We can see that npm is installed together with Node.js. Let's see the list of installed versions:

nvm list

Output:

   v14.19.3
-> v16.1.0
  system

The command outputs the installed versions and their aliases, with the -> character indicating the active one. The system entry means Node.js installed with apt. At the bottom of the list are the aliases of the different LTS releases of Node.js:


lts/fermium -> v14.19.3
lts/gallium -> v16.15.0 (-> N/A)

What is LTS? If you go to the Node.js website, you will find two versions to download: LTS and current. Node.js is growing and evolving rapidly, so they focused on two different release lines. The Long-Term Support version is a stable, tested version with a long support period. The current version is ahead of LTS in terms of functionality but may contain more bugs.

You can use an alias to install the LTS release:

nvm install lts/carbon

You can change versions as follows:

nvm use v14.19.3

Output:

Now using node v14.19.3 (npm v6.14.17)

Check the versions:

node -v && npm -v

Output:

v14.19.3
6.14.17

Now, let's try to delete v14.x. First, deactivate it:

nvm deactivate 14.19.3

Output:

/home/username/.nvm/*/bin removed from ${PATH}

And uninstall:

nvm uninstall 14.19.3

Output:

Uninstalled node v14.19.3

With its flexible management, NVM makes it easy to upgrade Node.js on Ubuntu.

Non-standard installation methods

Sometimes, unique situations arise where the previous methods may not work, such as installing Node.js into an embedded system without external access, etc. In this case, you can install Node.js from an archive or build it from source. We recommend using these methods if you are an experienced user because it may be tricky to update the software and install dependencies in the future. 

Installing from archive

Go to the official Node.js site and download the archive with the version for your architecture:

wget https://nodejs.org/dist/latest-v15.x/node-v15.14.0-linux-x64.tar.gz

Since we downloaded a compressed archive, we will need tar for unpacking the archive (tar is included by default in almost all distributions). We will unpack the archive to /usr/local, so when unpacking, we need to remove the leading directory in the file names. To do this, we'll use the --strip-components 1 flag:

sudo tar -C /usr/local --strip-components 1 -xf node-v15.14.0-linux-x64.tar.gz

Checking:

node -v && npm -v

Output:

v15.14.0
7.7.6

Build from source code

You can find all the information about the building process on the project’s Github page. There are almost no external dependencies. The following packages may be required for building on Ubuntu: 

  • gcc and g++

  • make

  • python3

Install them:

sudo apt install python3 g++ make python3-pip

Now download and unzip the archive:

wget https://nodejs.org/dist/v16.15.0/node-v16.15.0.tar.gz
sudo tar -tvf node-v16.15.0.tar.gz
cd node-v16.15.0.tar.gz

Run the configuration script build. The -j4 flag makes the make command run 4 simultaneous tasks, which will reduce build time:

sudo ./configure
sudo make -j4

Install Node.js:

sudo make install

Testing

So, we've looked at several ways to install Node.js. Let's say you've chosen one of the methods and installed what you need. To make sure that everything works, outputting the version is not enough. Let's create a very simple application and check it works correctly. 

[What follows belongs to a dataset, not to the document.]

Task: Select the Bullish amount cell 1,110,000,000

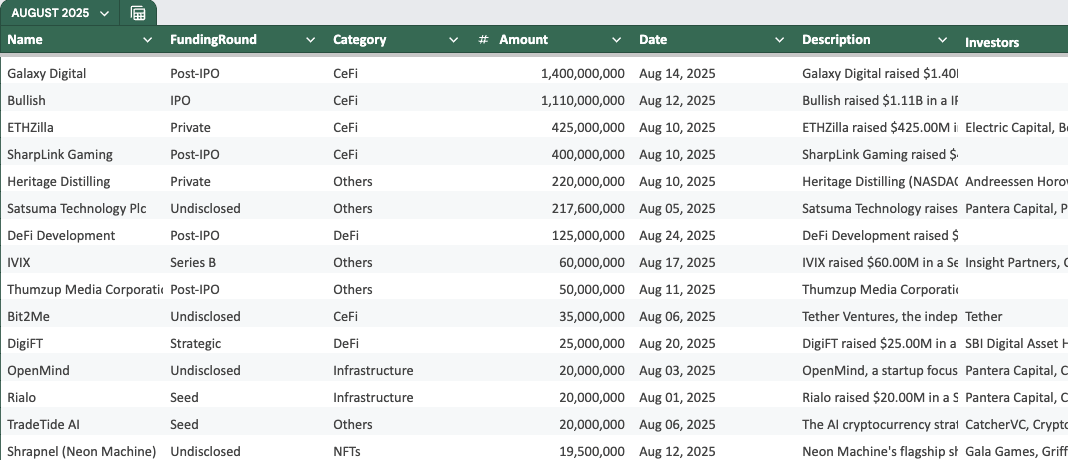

Create a text file with any editor you like:

vim test.js

We will try to output the string to the console. To do this, write:

console.log('Hostman')

Save the file. Now run the program:

node test.js

Output:

Hostman

Conclusion

Today, Node.js is one of the leading technologies for web development. Many large companies such as PayPal, Yahoo, eBay, General Electric, Microsoft, and Uber use this platform to build their websites.

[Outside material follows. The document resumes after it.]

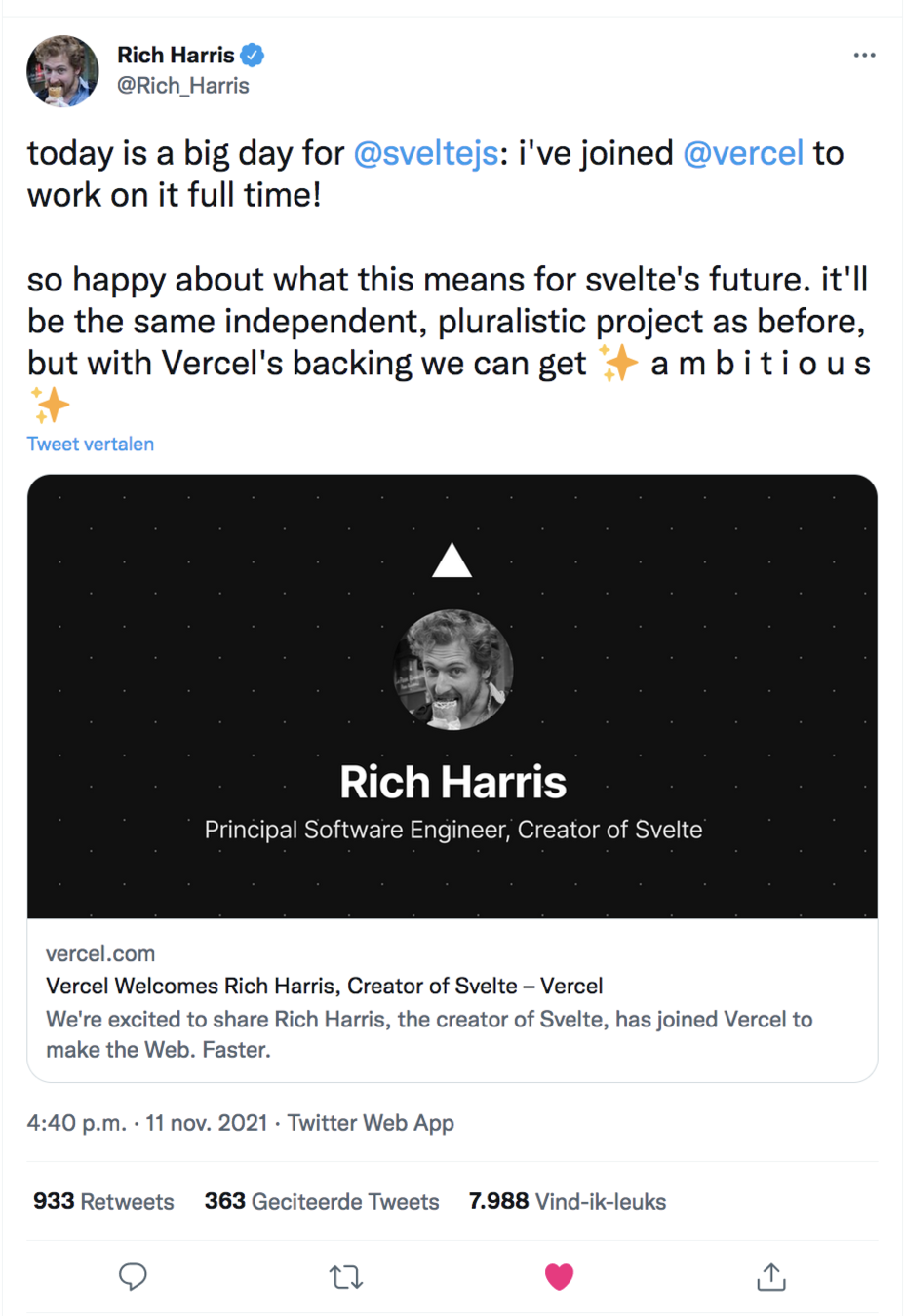Open the three-dot more options menu
The height and width of the screenshot is (1316, 904).
click(864, 55)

There are different ways to install Node.js. Which method to choose depends on your goals. For beginners, the version from the distribution's repository is fine. Newer versions can be obtained from NodeSource's PPA. The NVM program will help you install several versions at once and manage them conveniently. And, in case of non-standard situations, you can install Node.js from an archive with binary versions or build from source code.